MATERIAL TO PROCESS below:
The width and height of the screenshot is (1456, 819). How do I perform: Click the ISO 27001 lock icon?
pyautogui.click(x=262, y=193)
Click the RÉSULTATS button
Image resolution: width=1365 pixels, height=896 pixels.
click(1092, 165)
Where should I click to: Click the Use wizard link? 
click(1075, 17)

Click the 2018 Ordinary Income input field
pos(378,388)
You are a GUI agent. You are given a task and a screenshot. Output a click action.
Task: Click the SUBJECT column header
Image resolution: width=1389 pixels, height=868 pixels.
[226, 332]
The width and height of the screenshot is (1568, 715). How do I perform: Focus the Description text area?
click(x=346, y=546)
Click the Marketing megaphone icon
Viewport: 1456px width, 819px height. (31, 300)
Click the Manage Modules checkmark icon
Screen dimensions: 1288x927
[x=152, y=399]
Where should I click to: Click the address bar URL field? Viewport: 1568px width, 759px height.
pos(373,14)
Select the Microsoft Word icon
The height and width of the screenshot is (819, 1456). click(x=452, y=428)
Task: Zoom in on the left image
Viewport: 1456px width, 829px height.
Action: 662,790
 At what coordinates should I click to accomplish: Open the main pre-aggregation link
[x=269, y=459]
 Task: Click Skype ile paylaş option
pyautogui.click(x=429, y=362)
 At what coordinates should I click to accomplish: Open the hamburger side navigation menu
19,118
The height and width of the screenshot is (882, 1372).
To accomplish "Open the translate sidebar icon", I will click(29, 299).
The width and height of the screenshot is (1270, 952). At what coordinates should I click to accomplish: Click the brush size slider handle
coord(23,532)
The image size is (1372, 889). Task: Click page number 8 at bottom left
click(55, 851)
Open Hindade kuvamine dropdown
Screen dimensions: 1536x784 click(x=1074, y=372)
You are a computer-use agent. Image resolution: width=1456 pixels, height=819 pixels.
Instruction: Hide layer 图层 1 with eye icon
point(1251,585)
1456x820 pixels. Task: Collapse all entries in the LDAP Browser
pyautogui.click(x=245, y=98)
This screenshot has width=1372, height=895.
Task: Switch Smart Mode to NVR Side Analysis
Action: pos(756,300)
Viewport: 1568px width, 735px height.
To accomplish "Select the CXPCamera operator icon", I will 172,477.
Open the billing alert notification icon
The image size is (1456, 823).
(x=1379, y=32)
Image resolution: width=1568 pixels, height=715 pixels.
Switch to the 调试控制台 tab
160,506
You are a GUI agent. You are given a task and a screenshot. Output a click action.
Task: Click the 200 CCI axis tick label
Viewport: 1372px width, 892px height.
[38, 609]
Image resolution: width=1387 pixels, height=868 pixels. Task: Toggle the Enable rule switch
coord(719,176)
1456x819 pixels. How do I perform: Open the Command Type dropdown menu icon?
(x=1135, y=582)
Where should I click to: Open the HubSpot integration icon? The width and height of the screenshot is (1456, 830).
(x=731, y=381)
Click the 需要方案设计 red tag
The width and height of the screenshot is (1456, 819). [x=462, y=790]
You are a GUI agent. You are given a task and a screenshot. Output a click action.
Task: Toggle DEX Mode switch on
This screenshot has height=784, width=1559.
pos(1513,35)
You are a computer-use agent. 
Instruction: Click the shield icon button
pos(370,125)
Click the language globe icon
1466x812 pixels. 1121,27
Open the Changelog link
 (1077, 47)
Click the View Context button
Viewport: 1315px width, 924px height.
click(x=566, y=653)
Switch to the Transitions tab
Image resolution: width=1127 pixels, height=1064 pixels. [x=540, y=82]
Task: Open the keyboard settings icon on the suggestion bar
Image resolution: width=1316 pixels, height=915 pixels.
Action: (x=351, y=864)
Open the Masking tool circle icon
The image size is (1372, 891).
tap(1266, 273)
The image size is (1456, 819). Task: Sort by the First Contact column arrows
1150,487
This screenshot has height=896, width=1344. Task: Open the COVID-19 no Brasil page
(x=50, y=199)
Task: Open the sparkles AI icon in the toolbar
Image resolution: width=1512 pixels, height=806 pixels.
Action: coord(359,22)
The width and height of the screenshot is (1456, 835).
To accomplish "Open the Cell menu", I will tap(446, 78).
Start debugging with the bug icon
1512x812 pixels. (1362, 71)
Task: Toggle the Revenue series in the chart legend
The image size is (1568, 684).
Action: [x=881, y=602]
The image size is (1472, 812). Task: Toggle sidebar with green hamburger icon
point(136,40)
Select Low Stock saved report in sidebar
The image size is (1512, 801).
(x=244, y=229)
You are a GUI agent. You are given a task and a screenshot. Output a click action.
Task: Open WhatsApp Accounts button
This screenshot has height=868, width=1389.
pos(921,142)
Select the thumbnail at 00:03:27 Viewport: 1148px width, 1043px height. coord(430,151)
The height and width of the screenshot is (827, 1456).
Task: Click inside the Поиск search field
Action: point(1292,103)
End of MATERIAL TO PROCESS.
Say how many lines in the entries contain the string "computer", and leave out everything else.

**WRITTEN SOLUTION**
2